*WHAT TO WORK ON*. Search the entries for lines that contain the word "cell", and report each one found.

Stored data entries
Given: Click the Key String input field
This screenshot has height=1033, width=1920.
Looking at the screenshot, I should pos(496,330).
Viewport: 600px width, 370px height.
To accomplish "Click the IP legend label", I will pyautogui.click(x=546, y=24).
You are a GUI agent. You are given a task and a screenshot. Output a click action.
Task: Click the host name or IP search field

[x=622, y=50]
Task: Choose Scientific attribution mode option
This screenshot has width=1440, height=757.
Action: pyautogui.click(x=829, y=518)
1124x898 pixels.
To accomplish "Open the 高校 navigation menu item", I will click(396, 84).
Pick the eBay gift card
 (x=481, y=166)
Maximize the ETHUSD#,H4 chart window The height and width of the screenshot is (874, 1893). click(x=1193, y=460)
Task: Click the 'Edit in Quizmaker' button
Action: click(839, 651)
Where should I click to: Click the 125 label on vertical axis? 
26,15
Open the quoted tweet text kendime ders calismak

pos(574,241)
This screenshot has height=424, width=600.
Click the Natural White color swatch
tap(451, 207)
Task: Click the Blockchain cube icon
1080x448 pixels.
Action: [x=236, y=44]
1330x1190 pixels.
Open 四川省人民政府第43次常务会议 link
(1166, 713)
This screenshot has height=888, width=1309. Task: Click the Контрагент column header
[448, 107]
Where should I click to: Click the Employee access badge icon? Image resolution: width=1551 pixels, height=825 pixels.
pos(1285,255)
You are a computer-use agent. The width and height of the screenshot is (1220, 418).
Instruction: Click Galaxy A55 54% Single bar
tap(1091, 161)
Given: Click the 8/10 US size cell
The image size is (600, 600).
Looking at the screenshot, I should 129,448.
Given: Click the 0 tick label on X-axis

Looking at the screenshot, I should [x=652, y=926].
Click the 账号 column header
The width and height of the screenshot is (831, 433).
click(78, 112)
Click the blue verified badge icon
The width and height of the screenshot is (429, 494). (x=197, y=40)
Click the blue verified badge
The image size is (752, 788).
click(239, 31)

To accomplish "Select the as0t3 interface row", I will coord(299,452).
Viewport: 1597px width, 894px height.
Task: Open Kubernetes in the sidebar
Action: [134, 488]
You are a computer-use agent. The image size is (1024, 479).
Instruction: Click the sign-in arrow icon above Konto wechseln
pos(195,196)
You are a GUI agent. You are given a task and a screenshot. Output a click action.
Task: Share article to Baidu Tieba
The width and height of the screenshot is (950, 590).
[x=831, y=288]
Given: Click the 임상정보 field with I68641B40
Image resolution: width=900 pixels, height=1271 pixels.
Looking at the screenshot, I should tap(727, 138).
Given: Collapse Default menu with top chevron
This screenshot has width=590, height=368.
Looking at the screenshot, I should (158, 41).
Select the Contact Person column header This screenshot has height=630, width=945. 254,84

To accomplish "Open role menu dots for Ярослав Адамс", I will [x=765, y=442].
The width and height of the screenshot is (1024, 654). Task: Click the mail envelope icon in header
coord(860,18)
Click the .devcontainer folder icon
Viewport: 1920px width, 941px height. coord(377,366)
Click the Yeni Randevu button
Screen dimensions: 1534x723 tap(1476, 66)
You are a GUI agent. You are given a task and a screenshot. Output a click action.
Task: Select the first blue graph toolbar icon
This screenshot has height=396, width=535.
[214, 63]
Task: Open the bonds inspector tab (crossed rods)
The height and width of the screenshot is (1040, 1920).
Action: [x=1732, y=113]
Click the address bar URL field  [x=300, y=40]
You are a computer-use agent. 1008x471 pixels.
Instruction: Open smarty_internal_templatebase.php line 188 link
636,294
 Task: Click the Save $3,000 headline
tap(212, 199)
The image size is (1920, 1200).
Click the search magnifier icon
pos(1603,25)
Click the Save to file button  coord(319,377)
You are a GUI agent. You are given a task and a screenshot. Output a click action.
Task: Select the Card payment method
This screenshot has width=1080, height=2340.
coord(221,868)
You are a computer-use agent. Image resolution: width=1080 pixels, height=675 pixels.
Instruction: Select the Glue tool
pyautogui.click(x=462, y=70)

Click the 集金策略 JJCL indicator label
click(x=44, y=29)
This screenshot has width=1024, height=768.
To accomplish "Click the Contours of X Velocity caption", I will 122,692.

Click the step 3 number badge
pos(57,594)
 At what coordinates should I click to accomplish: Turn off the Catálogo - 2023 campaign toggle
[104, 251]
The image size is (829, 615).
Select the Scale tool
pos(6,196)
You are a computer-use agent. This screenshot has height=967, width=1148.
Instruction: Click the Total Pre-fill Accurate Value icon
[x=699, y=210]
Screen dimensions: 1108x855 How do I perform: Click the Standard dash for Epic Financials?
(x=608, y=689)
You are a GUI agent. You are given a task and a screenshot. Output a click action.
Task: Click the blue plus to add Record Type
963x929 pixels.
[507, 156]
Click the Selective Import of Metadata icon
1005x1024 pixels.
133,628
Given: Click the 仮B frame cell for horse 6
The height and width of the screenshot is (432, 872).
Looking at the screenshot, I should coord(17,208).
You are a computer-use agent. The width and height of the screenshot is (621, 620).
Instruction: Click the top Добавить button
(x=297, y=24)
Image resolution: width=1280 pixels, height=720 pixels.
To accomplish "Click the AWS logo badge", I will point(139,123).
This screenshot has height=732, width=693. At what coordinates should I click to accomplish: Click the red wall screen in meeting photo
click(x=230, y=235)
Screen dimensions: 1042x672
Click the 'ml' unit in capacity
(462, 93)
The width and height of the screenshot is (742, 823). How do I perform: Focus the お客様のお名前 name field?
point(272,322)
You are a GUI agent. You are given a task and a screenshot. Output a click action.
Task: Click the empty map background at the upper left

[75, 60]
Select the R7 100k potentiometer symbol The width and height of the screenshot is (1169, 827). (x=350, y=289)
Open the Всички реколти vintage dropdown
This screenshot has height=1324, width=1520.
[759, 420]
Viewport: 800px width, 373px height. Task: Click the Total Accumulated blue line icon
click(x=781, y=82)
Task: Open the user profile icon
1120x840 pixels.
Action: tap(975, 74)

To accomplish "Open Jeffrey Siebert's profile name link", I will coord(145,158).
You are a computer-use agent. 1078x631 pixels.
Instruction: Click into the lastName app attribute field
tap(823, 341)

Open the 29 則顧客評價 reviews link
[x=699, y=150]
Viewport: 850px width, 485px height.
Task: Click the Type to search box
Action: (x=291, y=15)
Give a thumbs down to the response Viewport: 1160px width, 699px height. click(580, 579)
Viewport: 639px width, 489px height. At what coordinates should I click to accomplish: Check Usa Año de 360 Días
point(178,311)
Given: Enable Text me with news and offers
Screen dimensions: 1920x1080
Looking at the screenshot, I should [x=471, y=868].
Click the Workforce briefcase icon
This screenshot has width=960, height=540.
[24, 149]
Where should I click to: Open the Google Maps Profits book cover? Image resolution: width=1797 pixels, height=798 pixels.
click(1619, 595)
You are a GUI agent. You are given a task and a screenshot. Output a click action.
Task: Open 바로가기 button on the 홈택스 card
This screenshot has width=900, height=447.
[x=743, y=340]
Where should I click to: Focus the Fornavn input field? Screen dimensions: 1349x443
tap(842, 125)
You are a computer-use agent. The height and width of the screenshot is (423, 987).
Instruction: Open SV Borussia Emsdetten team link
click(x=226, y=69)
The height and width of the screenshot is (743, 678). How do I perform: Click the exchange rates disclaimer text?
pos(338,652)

*WRITTEN ANSWER*.
Given: Click the 8/10 US size cell
Given: Click the 仮B frame cell for horse 6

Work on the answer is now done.